Part 1
Part 2
Part 3
Part 4
Part 5
Part 6
Part 7
Part 8a
Part 8b
Part 9
If you read about high resolution audio – or you talk to some proponents of it, occasionally you’ll hear someone talk about “temporal resolution” or “micro details” or some such nonsense… This posting is just my attempt to convince the world that this belief is a load of horse manure – and that anyone using timing resolution as a reason to use higher sampling rates has no idea what they’re talking about.
Now that I’ve gotten that off my chest, let’s look at why these people could be so misguided in their belief systems…
Many people use the analogy of film to explain sampling. Even I do this – it’s how I introduced aliasing in Part 3 of this series. This is a nice analogy because it uses a known concept (converting movement into a series of still “samples”, frame by frame) to explain a new one. It also has some of the same artefacts, like aliasing, so it’s good for this as well.
The problem is that this is just an analogy – digital audio conversion is NOT the same as film. This is because of the details when you zoom in on a time scale.
Film runs at 24 frames per second (let’s say that’s true, because it’s true enough). This means that the time between on frame of film being shot and the next frame being shot is 1/24th of a second. However, the shutter speed – the time the shutter is open to make each individual photograph is less than 1/24th of a second – possibly much less. Let’s say, for the purposes of this discussion, that it’s 1/100th of a second. This means that, at the start of the frame, the shutter opens, then closes 1/100th of a second later. Then, for about 317/10,000ths of a second, the shutter is closed (1/24 – 1/100 ≈ 317/10,000).
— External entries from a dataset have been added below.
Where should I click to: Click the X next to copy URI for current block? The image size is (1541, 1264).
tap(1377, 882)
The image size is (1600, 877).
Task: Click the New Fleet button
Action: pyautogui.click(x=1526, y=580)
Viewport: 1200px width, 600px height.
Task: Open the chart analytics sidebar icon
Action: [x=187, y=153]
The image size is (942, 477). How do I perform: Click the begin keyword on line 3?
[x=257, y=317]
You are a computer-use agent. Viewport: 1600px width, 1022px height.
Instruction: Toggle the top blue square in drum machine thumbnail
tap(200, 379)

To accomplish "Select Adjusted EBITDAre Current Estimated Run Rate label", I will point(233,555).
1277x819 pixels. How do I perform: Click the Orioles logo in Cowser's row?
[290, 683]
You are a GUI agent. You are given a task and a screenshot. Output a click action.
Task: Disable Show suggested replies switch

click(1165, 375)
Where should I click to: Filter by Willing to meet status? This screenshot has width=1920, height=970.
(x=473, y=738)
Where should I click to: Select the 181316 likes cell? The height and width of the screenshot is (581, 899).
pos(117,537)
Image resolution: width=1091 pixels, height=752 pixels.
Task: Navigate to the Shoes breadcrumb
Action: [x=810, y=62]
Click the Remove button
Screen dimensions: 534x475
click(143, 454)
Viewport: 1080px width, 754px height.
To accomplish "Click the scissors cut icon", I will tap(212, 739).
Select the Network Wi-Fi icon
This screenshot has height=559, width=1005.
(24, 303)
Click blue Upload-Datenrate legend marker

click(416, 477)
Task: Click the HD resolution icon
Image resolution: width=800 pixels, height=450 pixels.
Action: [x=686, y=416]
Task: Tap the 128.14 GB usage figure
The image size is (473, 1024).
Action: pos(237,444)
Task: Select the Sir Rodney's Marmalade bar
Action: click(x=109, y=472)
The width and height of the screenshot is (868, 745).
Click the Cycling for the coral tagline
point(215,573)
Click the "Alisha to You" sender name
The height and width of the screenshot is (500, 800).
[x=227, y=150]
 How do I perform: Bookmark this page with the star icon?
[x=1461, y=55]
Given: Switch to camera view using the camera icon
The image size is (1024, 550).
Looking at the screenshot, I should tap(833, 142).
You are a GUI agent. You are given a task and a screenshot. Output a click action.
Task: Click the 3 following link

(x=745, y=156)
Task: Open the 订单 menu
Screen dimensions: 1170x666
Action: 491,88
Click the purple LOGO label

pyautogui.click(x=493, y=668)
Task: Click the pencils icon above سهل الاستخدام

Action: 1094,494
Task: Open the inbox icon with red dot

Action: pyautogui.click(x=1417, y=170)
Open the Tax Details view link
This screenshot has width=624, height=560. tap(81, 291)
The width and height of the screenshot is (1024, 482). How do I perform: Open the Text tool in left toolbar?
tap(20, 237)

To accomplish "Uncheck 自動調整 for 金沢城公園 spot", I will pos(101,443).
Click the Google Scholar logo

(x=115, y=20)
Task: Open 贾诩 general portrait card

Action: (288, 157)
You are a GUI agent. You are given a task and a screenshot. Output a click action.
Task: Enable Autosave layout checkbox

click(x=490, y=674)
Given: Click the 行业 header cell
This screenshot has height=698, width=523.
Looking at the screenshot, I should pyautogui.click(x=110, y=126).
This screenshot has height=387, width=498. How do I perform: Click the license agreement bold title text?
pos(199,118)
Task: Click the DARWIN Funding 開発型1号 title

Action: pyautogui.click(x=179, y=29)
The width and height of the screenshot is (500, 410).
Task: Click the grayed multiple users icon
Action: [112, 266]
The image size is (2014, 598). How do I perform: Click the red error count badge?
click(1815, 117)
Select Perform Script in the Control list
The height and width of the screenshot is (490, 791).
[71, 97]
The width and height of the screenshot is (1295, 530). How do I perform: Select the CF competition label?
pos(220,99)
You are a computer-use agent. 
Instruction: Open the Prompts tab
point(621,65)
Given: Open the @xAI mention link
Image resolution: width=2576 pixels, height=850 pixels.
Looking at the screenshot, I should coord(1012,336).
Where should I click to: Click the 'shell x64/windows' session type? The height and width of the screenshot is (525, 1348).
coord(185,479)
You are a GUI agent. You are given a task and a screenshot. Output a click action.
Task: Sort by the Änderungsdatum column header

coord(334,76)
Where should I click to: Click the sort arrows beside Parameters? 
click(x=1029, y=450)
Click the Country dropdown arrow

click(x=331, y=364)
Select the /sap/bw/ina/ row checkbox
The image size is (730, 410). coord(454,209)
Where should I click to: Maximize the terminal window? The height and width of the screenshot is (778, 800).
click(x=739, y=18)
Then the process starts again.
In film, if something happened while that shutter was closed for those 317 ten-thousandths of a second, whatever it was that happened will never be recorded. As far as the film is concerned, it never happened.
This is not the way that digital audio works. Remember that, in order to convert an analogue signal into a digital representation, you have to band-limit it first. This ensures (at least in theory…) that there is no signal above the Nyquist frequency that will be encoded as an alias (a different frequency) in the digital domain.
When that low-pass filtering happens, it has an effect in the time domain (it must – otherwise it wouldn’t have an effect in the frequency domain). Let’s look at an example of this…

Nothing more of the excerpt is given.